Courts initially viewed exigencies based on the need to prevent the destruction of evidence or to protect persons as categorically exempt from the warrant requirement. That has started to change. In Missouri v. McNeely, 569 U.S. 141 (2013), the court held that the inevitable destruction of evidence of alcohol in the bloodstream caused by the human body's metabolic processes -- although an exigency involving the destruction of evidence -- did not dispense with the need for a warrant absent an additional showing that "obtaining a warrant [will be] impractical" in that specific case. Id. at 142, 152-156. Along similar lines, the court in Arizona v. Gant, 556 U.S. 332 (2009) and Riley altered the previously categorical "search incident to arrest" doctrine. Gant held that police arresting a suspect near a vehicle could not search the vehicle without a warrant without making a case-specific showing that the suspect could reach the vehicle or that the vehicle contained evidence related to the arrest. Riley held that police arresting a suspect could conduct a search of the arrestee's clothing and effects by virtue of that arrest, but could no longer search electronic devices they recovered without a warrant.

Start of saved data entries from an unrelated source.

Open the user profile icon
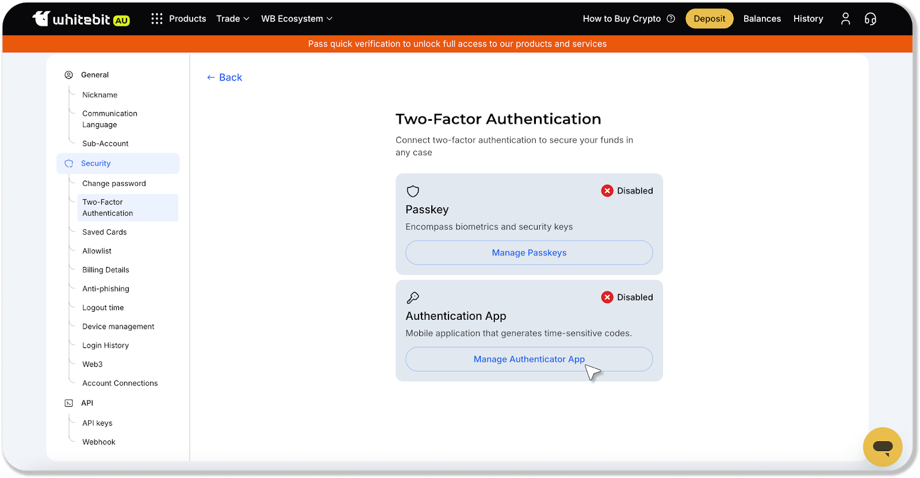 click(845, 19)
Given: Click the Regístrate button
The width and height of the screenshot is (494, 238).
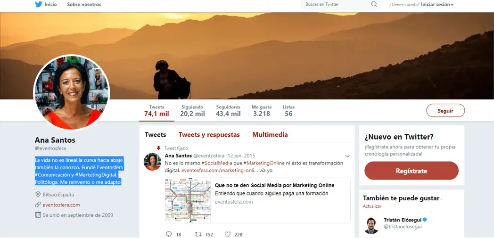Looking at the screenshot, I should pos(411,171).
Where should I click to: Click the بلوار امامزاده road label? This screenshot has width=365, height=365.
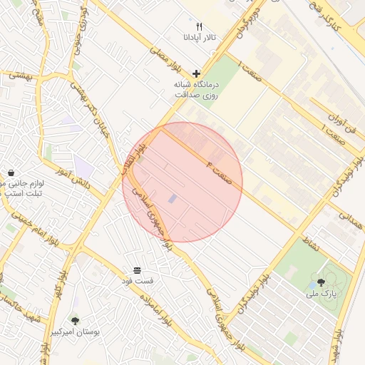155,310
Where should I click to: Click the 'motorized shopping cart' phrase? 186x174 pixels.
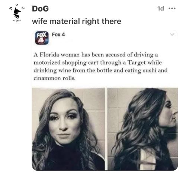66,63
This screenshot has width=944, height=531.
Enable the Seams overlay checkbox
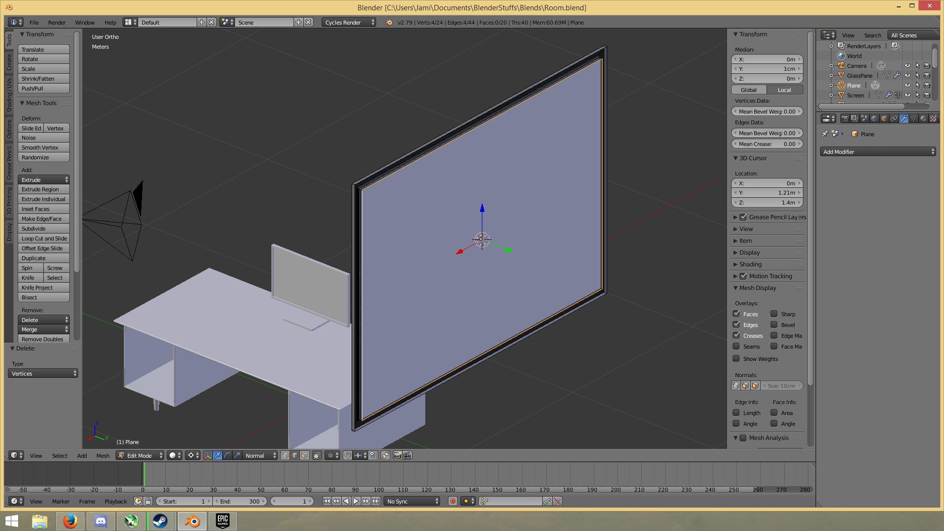737,346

Lange transports the ongoing debate between the categorical and case-specific approaches into the context of an exigency created by "hot pursuit." Until Lange, the existence of a "hot pursuit" appeared categorically exempt from the warrant requirement. The most recent pronouncement on "hot pursuit" -- the 1976 decision in Santana -- recognized that exception, said nothing about the necessity for a further showing, and highlighted the categorical concern that "any delay [occasioned by obtaining a warrant] would result in destruction of evidence." Santana, 427 U.S. at 43.

The Lange majority seemingly moved to a case-specific approach -- at least when the police are pursuing fleeing misdemeanants. The majority simultaneously held that (1) Santana never adopted a categorical rule, and (2) even if Santana had, that categorical rule should be confined to fleeing felons, and not to fleeing misdemeanants because the latter's crimes were typically more "minor." Lange, 141 S. Ct. at 2018-20. Chief Justice John Roberts' concurrence took direct aim at the majority's retreat from Santana's categorical rule, faulting the majority for "hold[ing] that hot pursuit merely sets the table for other exigencies that may emerge to justify warrantless entry." Id. at 2029.

The swirling debate among the factions of the court over whether to adopt categorical or case-specific rules stems from those factions' viewpoints about what lies at the very core of the Fourth Amendment.

As Chief Justice Roberts argued in his Lange concurrence, categorical rules are often preferable because they "'provide clear guidance to law enforcement'" regarding how to act in a specific situation, and avoid "'judicial second-guessing'" when those acts are challenged months or years later. Id. at 2029, quoting Riley and Atwater.

As Justice Sonia Sotomayor explained in her Lange majority, case-specific rules are preferable because they properly focus on the conduct of the police in that particular case and, in so doing, avoid the potential overbreadth of categorical rules and the concomitant erosion of the Fourth Amendment's protection in those instances of overbreadth. Id. at 2021-22.

This tug-of-war regarding the core of the Fourth Amendment pits the theoretical purity of the Amendment's promise against the practical reality of its day-to-day implementation.

And this tug-of-war is far from over.

There will likely be further cases after Lange about the exigency exception to the warrant requirement. Will the court expand Lange's case-specific approach to hot pursuits involving fleeing felons -- or to hot pursuits involving misdemeanants for which no warrant was required at common law (that is, for misdemeanors qualifying as "pre-felonies" (because they are likely to involve someone being wounded) or entailing "affrays" or "breaches of the peace")?

There will also likely be further cases in different Fourth Amendment contexts about the wisdom of the categorical versus the case-specific approach.

And beneath them all will be the singularity at the core of all of these issues: What is the best way to effectuate the Fourth Amendment?